16. A host cell containing the vector of claim 15.

17. A method for producing a protein, the method comprising the steps of:

a) culturing the host cell of claim 15 under conditions for expression of protein; and

b) recovering the protein from the host cell culture.

18. A protein or a portion thereof produced by the method of claim 17.

19. A method for using a protein to screen a plurality of molecules or compounds to identify at least one ligand which specifically binds the protein, the method comprising:

a) combining the protein of claim 18 with the plurality of molecules or compounds under conditions to allow specific binding; and

b) detecting specific binding between the protein and a molecule or compound, thereby identifying a ligand which specifically binds the protein.

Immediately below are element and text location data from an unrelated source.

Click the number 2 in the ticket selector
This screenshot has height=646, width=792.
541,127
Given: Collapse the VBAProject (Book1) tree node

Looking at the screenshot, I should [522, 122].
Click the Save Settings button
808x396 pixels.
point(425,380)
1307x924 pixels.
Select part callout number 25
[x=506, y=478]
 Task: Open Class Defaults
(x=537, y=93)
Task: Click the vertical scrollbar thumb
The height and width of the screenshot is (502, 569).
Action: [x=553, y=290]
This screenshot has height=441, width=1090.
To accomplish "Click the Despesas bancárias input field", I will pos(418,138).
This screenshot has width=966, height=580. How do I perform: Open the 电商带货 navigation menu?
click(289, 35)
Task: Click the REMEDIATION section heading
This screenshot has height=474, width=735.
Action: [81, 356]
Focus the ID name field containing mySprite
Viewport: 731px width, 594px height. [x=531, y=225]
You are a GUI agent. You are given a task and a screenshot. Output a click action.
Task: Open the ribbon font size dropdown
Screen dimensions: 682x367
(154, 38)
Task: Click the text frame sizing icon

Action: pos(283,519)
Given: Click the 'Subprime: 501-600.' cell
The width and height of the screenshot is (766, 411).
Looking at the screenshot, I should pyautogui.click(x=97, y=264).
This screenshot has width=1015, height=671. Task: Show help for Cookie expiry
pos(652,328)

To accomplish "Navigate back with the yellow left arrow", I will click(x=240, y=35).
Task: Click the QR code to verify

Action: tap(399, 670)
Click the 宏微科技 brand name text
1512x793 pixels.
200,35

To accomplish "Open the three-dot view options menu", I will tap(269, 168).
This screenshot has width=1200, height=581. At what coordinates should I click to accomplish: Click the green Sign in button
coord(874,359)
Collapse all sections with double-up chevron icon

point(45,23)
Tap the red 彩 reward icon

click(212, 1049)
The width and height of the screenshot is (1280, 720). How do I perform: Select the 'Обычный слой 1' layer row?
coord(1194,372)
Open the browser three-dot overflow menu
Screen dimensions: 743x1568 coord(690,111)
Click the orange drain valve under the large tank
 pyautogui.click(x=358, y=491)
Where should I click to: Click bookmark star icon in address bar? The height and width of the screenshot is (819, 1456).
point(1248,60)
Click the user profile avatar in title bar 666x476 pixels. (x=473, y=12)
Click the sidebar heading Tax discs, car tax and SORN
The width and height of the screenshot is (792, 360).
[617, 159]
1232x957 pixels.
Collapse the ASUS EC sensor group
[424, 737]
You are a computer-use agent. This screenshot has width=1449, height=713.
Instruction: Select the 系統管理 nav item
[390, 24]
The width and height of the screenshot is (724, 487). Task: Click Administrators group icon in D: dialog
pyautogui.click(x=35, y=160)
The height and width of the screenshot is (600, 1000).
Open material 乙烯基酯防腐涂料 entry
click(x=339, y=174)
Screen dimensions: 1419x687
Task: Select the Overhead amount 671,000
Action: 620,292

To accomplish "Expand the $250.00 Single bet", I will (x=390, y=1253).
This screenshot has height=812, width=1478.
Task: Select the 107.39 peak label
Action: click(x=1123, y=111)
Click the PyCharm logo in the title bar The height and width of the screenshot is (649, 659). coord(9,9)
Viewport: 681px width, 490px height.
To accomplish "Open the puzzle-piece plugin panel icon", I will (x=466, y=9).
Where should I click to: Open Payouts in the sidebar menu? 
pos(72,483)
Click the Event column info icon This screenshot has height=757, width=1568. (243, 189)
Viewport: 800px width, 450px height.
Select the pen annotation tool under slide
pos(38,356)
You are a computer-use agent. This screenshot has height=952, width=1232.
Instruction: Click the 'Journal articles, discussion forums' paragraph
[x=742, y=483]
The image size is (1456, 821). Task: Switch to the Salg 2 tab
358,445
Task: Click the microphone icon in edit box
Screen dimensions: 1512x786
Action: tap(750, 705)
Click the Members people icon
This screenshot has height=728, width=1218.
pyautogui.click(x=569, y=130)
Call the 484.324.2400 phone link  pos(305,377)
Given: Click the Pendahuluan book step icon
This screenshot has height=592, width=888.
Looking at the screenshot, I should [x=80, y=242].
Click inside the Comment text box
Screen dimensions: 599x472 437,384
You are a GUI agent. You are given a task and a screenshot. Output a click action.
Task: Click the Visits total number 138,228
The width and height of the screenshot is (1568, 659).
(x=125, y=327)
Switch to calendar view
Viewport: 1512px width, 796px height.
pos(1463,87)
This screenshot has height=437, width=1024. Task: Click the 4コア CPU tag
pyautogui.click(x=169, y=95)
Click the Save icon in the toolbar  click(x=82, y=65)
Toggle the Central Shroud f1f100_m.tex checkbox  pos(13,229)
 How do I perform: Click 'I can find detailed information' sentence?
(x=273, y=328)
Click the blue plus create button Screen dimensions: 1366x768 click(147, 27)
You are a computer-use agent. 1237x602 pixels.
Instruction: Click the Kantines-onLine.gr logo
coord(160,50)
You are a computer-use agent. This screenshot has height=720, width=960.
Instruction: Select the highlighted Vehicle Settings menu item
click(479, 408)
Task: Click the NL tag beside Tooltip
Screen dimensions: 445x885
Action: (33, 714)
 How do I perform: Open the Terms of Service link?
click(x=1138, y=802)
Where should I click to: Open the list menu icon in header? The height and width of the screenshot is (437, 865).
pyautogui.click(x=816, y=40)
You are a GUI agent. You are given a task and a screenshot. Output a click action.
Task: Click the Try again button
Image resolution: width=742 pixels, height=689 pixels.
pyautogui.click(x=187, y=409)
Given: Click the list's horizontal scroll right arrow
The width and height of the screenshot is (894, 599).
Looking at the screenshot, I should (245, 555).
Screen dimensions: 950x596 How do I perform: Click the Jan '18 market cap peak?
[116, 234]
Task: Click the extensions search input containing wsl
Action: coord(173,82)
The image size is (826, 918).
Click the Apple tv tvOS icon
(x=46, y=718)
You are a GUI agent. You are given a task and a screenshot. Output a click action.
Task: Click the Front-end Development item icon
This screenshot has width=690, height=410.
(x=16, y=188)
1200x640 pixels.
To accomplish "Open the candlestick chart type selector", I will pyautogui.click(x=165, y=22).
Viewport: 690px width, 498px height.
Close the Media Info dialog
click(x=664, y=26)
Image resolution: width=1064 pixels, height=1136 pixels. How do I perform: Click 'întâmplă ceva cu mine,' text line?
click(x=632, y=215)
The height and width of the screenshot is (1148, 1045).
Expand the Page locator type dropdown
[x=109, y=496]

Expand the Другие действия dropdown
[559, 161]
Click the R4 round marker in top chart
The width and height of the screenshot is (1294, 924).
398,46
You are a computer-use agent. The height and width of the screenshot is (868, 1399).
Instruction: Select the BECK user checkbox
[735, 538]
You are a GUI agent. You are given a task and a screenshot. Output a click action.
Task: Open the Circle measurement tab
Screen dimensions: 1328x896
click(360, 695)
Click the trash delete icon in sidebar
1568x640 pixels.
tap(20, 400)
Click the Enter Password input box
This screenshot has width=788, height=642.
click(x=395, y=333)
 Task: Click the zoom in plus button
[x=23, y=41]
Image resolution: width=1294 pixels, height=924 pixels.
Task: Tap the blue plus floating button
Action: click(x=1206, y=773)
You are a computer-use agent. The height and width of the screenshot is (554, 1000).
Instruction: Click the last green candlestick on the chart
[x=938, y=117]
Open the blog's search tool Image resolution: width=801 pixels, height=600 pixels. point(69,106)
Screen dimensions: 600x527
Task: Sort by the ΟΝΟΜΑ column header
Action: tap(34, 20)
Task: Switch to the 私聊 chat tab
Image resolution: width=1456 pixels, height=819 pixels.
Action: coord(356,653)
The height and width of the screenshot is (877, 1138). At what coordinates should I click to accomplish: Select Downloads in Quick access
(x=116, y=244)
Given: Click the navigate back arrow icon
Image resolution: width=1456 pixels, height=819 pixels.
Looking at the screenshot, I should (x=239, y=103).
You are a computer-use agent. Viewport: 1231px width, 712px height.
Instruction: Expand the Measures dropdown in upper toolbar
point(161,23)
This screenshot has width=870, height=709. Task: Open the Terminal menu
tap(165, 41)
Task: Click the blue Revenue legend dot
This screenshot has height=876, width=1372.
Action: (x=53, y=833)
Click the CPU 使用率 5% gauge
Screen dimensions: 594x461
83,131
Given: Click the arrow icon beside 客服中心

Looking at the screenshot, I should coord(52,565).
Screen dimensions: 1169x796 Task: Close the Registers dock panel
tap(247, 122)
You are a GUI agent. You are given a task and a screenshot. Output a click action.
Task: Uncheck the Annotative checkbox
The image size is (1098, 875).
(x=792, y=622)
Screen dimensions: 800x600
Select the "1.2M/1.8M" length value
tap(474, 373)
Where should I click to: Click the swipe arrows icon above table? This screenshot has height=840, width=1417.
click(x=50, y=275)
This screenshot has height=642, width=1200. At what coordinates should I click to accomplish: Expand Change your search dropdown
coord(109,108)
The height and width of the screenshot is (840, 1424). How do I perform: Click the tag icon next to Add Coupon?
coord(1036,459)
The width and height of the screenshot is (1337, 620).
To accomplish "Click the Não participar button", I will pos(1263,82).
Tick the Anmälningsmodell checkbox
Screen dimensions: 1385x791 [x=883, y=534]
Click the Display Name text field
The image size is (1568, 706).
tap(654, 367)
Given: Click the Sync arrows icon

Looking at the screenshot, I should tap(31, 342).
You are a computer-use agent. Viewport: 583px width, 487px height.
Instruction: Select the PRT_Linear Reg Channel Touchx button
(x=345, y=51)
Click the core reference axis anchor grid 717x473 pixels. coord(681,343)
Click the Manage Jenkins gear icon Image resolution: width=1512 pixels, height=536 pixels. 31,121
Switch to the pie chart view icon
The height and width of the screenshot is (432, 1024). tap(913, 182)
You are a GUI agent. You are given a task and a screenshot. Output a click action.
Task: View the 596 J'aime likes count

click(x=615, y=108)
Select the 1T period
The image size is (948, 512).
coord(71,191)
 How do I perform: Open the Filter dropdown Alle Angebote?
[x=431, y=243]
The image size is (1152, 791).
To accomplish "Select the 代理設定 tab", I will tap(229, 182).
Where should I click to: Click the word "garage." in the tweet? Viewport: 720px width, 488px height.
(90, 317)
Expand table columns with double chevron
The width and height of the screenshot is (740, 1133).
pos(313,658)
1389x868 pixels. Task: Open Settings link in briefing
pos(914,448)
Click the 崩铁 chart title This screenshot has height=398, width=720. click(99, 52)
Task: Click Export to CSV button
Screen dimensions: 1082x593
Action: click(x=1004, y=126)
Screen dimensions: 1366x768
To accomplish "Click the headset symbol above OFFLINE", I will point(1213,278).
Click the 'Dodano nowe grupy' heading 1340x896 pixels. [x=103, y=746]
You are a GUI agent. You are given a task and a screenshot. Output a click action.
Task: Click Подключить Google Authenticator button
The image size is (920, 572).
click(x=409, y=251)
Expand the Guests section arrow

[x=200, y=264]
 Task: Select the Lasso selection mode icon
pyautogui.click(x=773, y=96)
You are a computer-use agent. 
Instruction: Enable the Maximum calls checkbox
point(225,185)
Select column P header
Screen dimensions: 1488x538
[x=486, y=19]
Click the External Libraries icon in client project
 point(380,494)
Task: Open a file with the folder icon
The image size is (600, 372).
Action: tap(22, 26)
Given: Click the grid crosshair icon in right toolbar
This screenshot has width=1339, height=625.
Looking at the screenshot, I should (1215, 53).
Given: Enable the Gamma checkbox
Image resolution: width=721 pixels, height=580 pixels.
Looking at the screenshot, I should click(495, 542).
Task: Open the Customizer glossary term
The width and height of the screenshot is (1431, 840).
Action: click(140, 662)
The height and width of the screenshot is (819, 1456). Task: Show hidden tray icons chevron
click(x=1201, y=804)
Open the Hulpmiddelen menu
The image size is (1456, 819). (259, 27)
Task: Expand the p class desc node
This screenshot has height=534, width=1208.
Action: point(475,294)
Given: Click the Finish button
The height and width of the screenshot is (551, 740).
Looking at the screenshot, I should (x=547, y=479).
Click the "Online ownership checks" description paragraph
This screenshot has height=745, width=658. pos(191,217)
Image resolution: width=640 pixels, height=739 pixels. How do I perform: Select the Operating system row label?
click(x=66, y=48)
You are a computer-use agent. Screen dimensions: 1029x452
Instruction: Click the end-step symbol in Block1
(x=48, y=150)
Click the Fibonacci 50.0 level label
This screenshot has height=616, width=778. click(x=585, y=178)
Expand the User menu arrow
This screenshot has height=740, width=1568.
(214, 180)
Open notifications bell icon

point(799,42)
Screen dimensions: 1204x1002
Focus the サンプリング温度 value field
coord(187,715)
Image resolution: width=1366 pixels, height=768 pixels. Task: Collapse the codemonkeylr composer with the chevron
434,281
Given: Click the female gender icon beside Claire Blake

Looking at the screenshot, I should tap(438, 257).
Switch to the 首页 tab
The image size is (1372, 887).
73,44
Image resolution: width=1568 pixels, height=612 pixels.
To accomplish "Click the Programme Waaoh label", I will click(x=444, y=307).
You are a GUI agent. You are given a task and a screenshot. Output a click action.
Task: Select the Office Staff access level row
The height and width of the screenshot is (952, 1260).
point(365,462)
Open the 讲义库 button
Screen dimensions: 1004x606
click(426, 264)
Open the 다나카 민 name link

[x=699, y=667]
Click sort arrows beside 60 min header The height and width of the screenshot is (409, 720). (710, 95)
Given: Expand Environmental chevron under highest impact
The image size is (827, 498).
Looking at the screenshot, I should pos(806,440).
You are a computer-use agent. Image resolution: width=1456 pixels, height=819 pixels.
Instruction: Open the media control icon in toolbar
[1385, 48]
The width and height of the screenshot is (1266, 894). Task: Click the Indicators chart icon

20. A method of using a protein to produce an antibody, the method comprising:

a) immunizing an animal with the protein of claim 17 under conditions to elicit an antibody response;

b) isolating animal antibodies; and

c) screening the isolated antibodies with the protein, thereby identifying an antibody which specifically binds the protein.